With the mention of those facts, Spencer suspected what must have taken place and how it was carried off. “It’s a long story, sir, but Alex and I are obviously
married and that is my son.”
“Then why the unforgivable act upon your arrival?”
“I need to talk with her first and settle some matters. Briefly, Alex met and fell in love with Captain Joshua Steele. She was travelling under the disguise of Angelique DuBois when I met her. We fell in love and sort of lost our heads for a time. Evidently Henry took matters into his own hands when he discovered her condition and married us by proxy. Rest assured we are very much in love, sir. As you can tell from her reaction, she learned my true identity at the same moment I learned hers. I had no idea my Angelique was Lady Hampton, nor did she have any inkling Steele was Spencer Farrington. In view of how we met, you can see why we never exchanged accurate names,” he related the facts to the astounded man beside him. “If I had known sooner, I would have married her without Henry’s assistance. Evidently Henry didn’t tell her Steele and Farrington were the same man.”
It was clear to him now that the message on the petticoat which had created their misunderstanding was being passed between Henry and Charles. Spence dreaded to recall his treatment of her during their encounters. “I haven’t been ashore in months. The fighting at sea has been heavy. I was coming to see Will once more before I attempted to barrel through the British blockade. I had no idea what went on there after I left. Alex must have told Henry who the father was. Since he knew me so well, he took matters into his
own hands. Thank goodness he did. If you don’t mind, sir, I’d like to explain everything to Alex in private. She’s also in for a big shock or two.” Would she despise and fear him? Would she demand a divorce?
“After which, you and I have some more talking to do.”

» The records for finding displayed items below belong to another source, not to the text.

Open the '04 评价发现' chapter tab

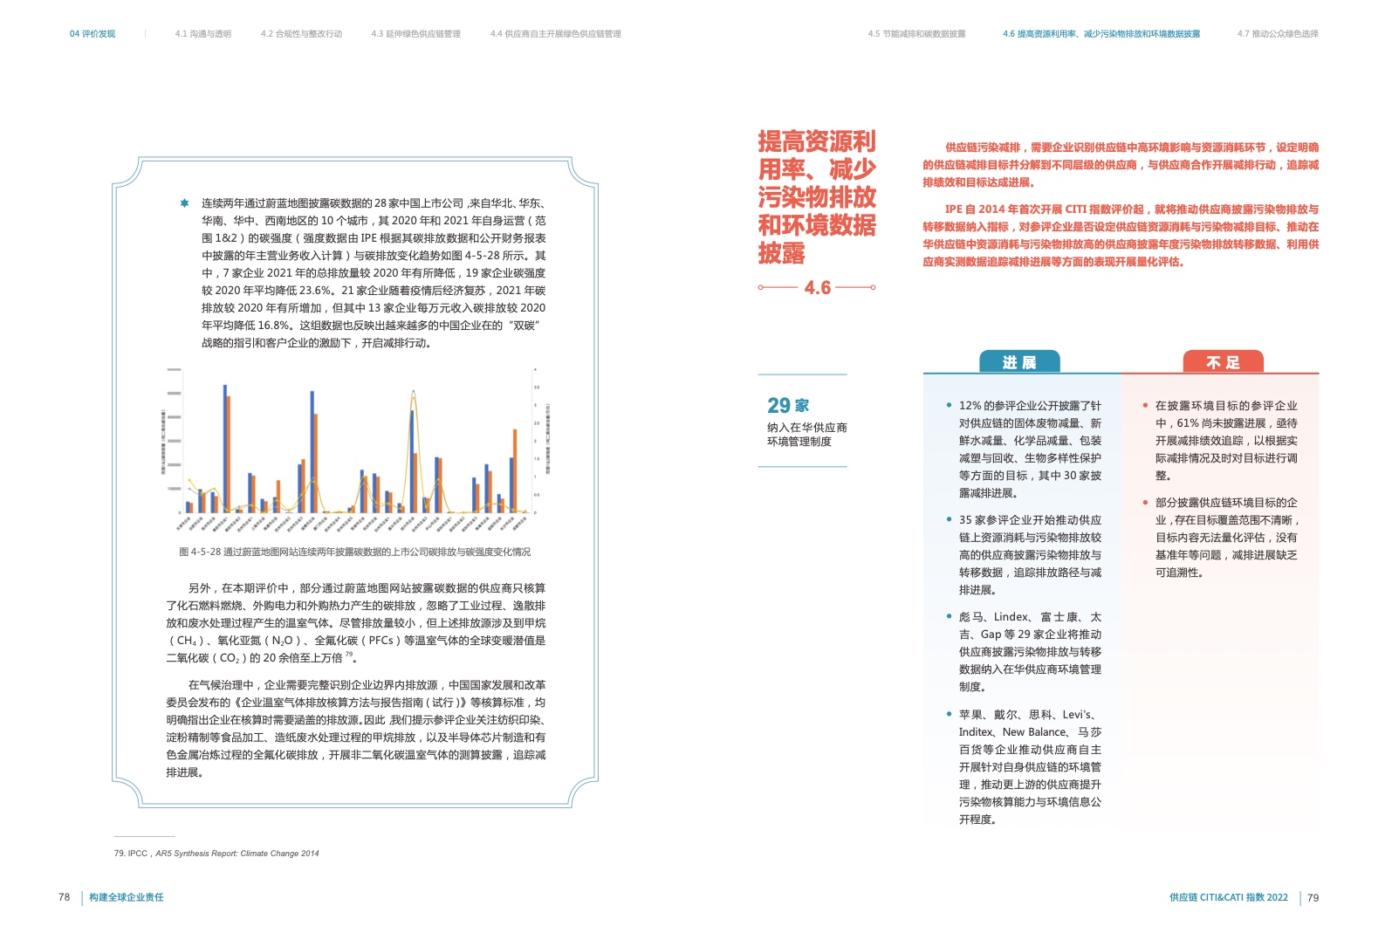93,34
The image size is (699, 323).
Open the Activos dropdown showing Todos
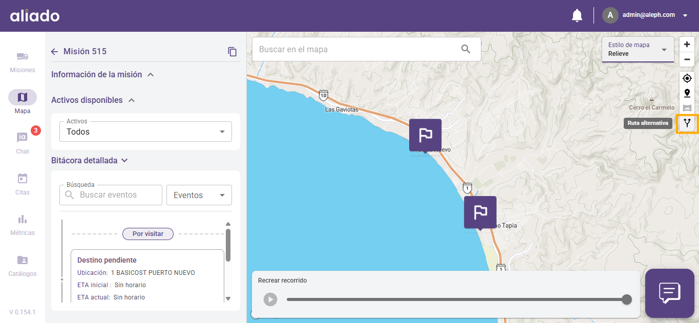point(149,132)
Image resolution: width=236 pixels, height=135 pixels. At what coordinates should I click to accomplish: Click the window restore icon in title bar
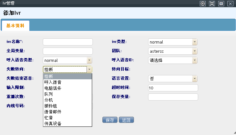[x=221, y=4]
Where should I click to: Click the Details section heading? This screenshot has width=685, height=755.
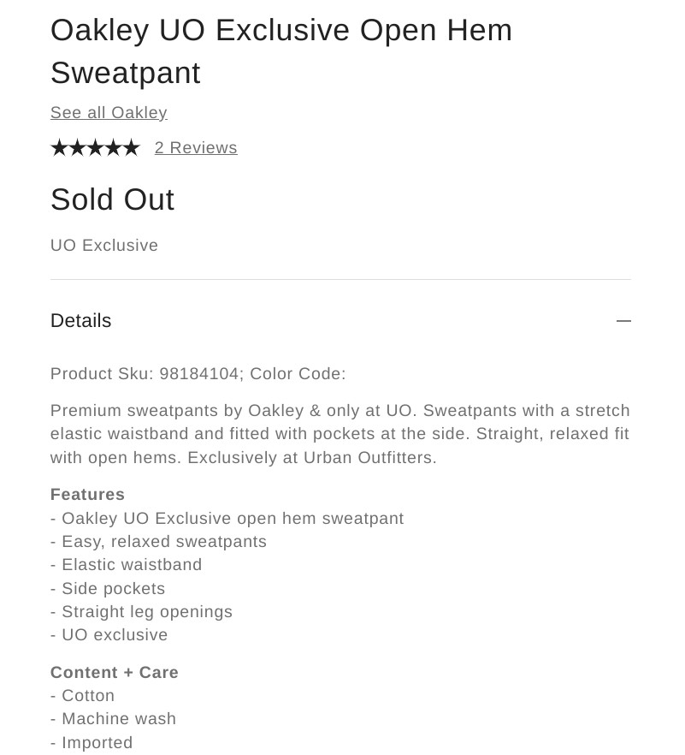click(81, 321)

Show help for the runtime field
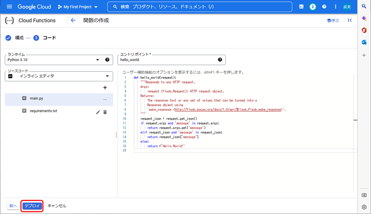(x=107, y=60)
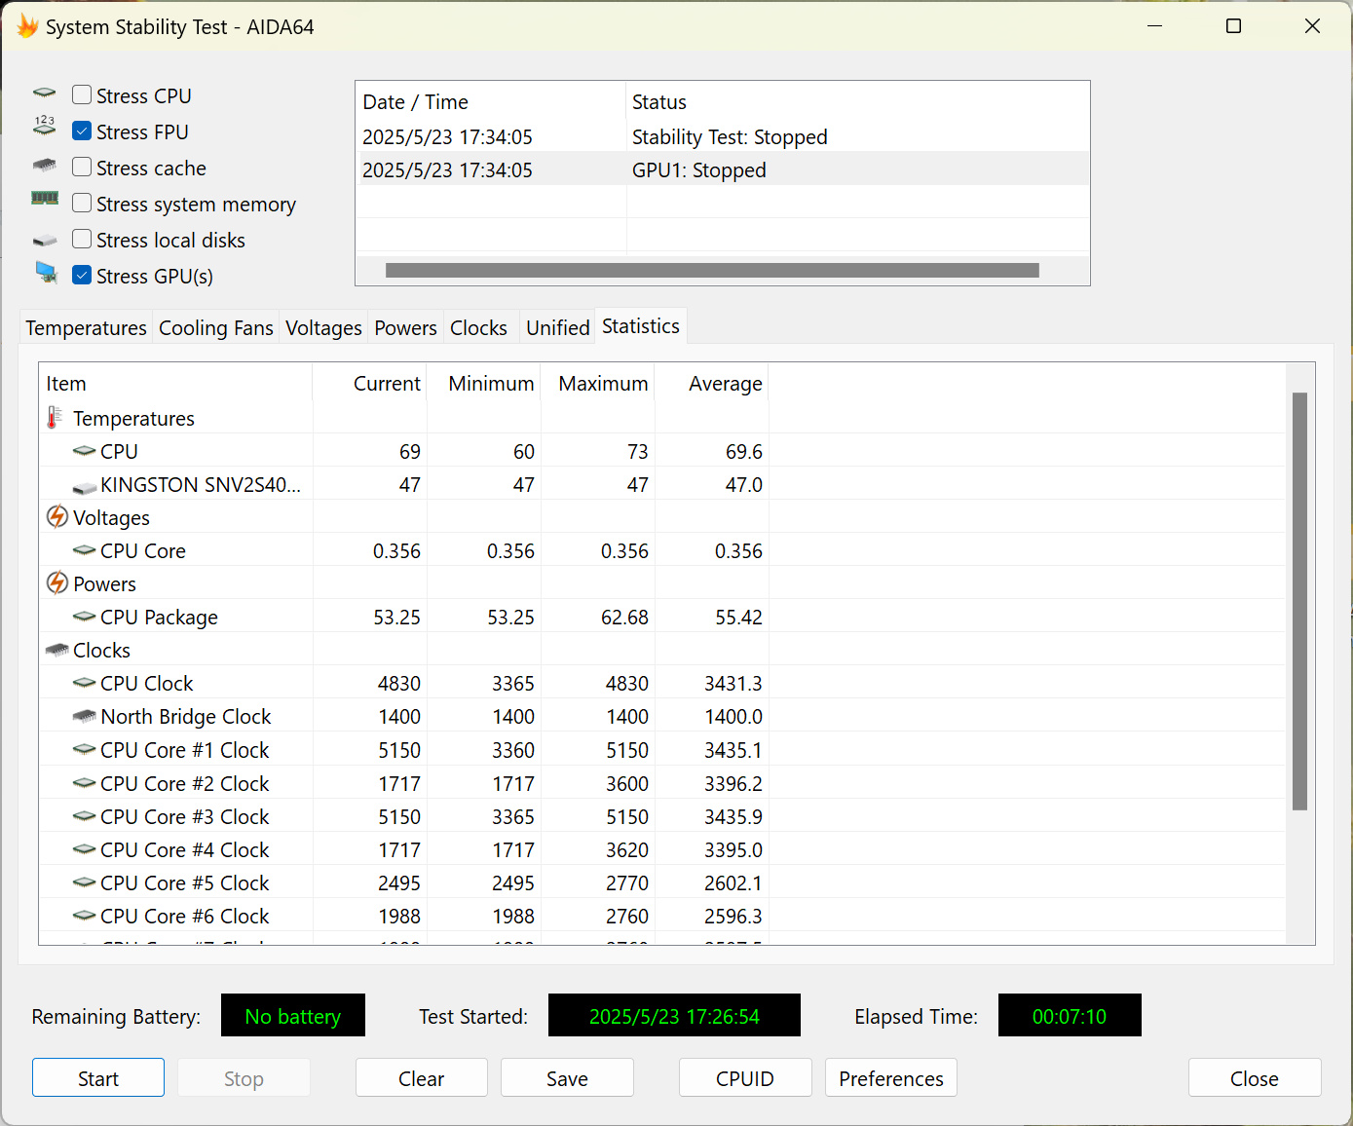Click the statistics list vertical scrollbar

coord(1298,601)

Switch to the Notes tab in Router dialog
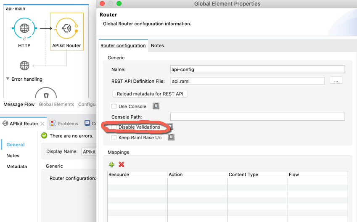point(157,45)
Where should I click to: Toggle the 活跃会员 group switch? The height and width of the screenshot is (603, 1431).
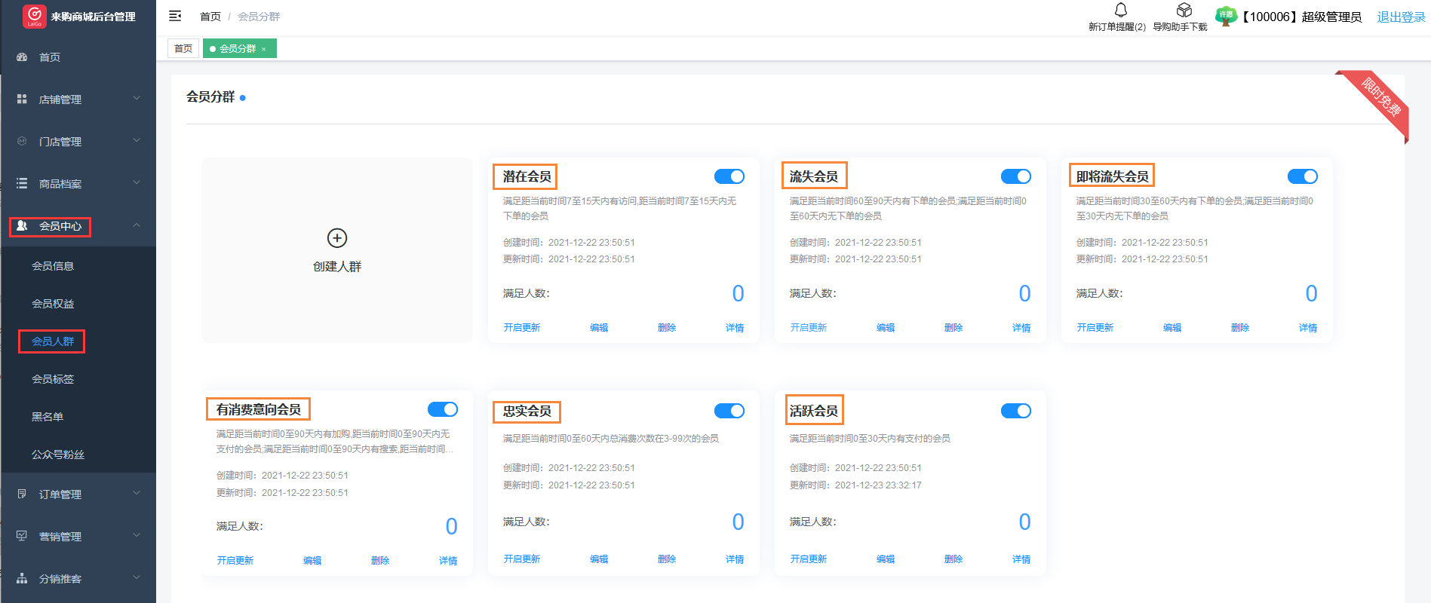pyautogui.click(x=1015, y=411)
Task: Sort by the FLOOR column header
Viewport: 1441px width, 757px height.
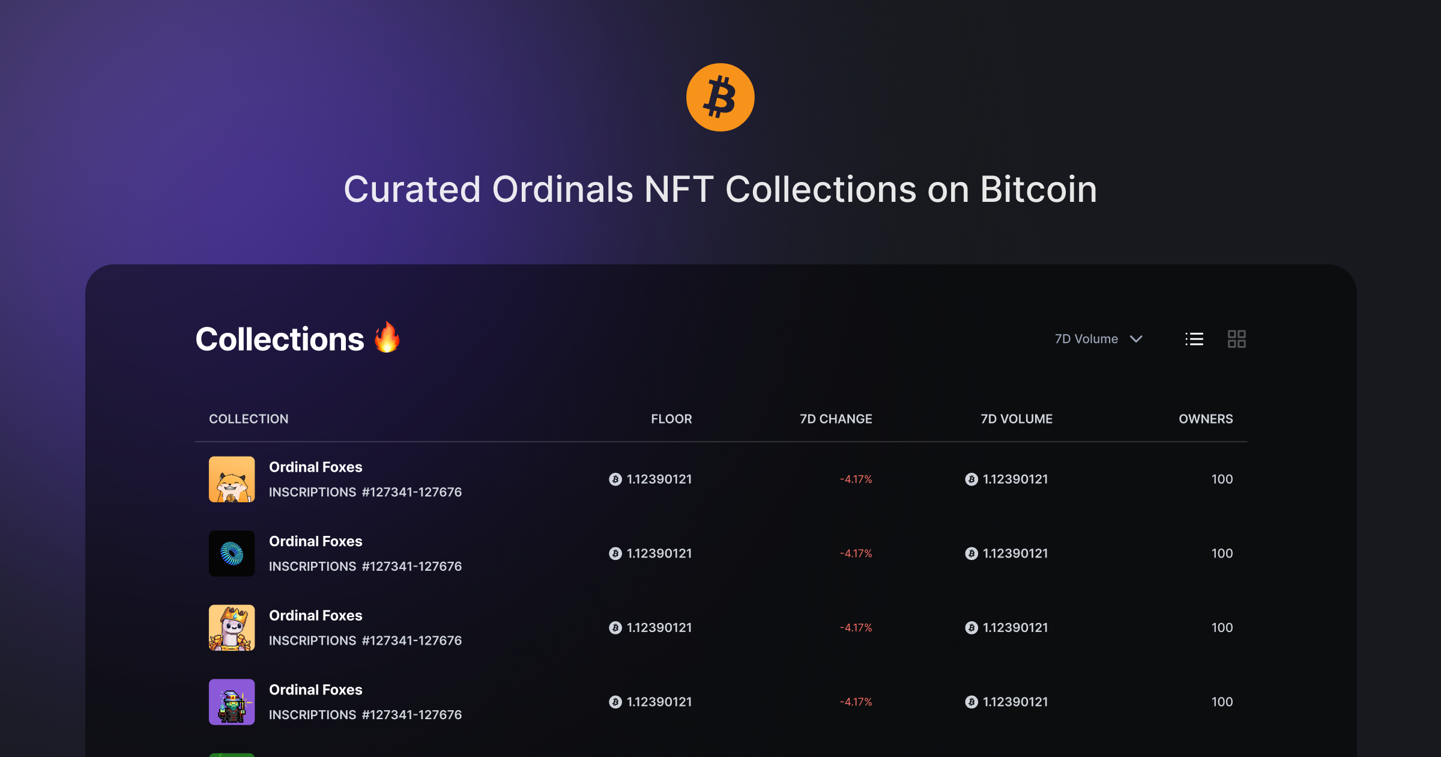Action: (x=671, y=419)
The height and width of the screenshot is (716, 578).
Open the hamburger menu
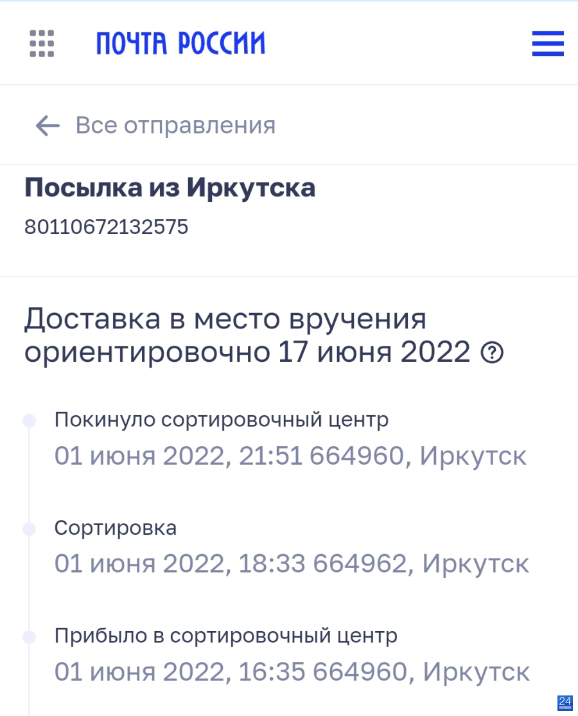(548, 43)
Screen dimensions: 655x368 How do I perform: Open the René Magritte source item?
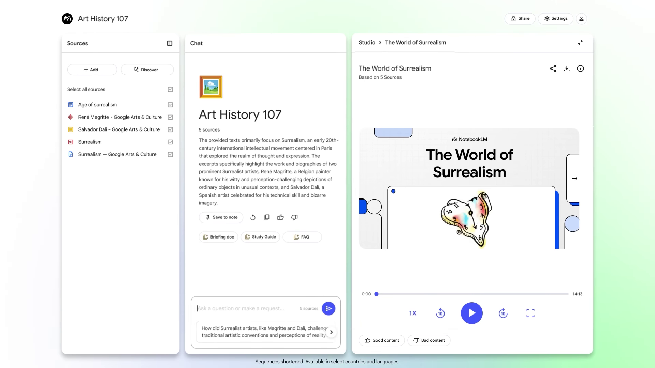[120, 117]
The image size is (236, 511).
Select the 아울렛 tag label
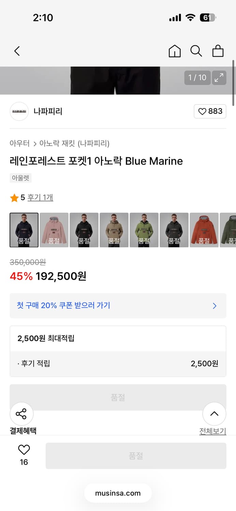20,178
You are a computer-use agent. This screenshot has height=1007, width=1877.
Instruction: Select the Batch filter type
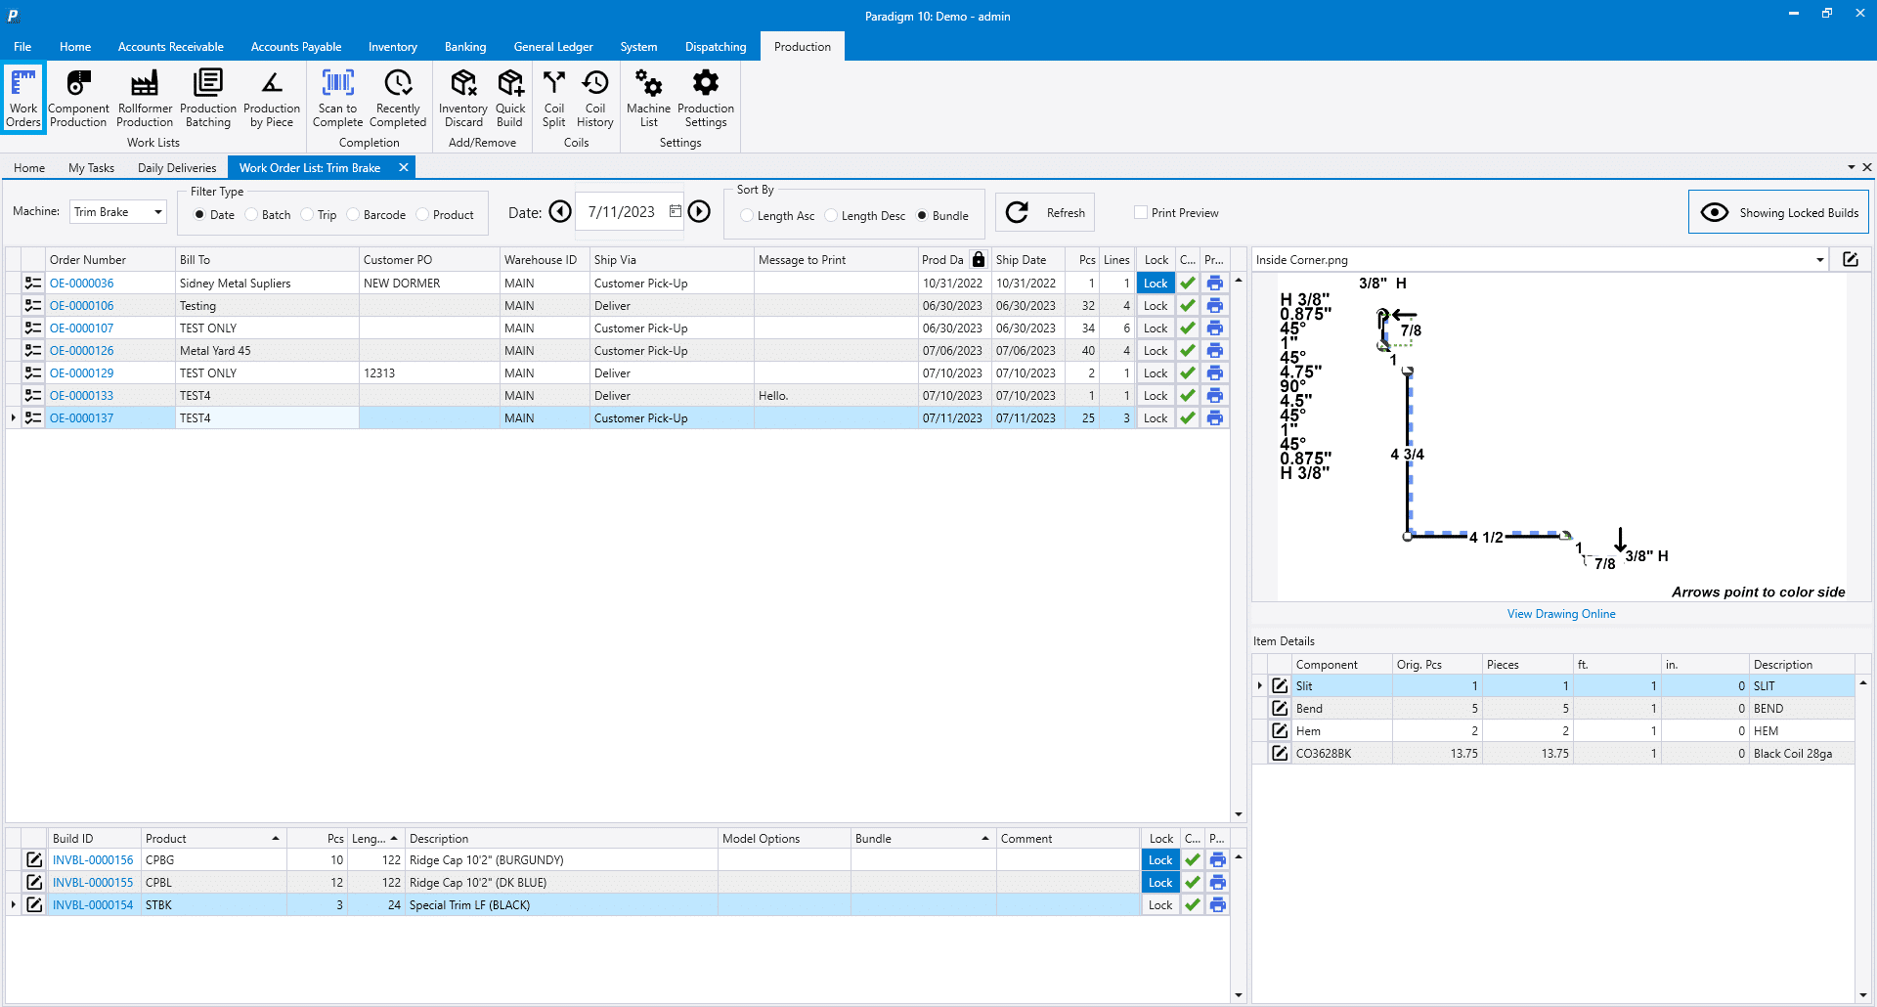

“In light of my conduct, I hope you don’t mind having me for a son-in-law,” he hinted to test the slightly calmed Charles’s feelings.
“Not if you truly love Alex and the baby,” he fenced.
“More than I thought possible, sir. Naturally with these new responsibilities, Steele will have to retire.”
Charles smiled. “I fully agree. Too bad. Henry says your services have been invaluable.” He patted Spencer’s shoulder and left.
Spencer tenderly caressed Alex’s cheek and lovingly ran his fingers through her silky hair. At last, his agony and search were over; she legally belonged to him, and he would never free her. He chuckled as he realized he had been the wealthy man whom she had planned to marry. How would she feel about him once the truth was out? “Alex,” he called her name, shaking her gently, wondering at Henry’s silence at their last meeting, that same fateful day. Clearly she was no spy! Would she ever forgive him for their troubled past?
She moaned and moved. Her lids fluttered and opened. In panic, she stared at him. “What are you doing here, Stephen? You’ll ruin everything! What must Papa be thinking now? Whyever did you tell him
you’re Spencer Farrington and claim we aren’t married? I told you I was getting married! I did; I married Spencer that next day by proxy. Papa’s met Spencer several times, so you didn’t fool him! Why are you doing this to me?” she wailed sadly. “Why use that name?”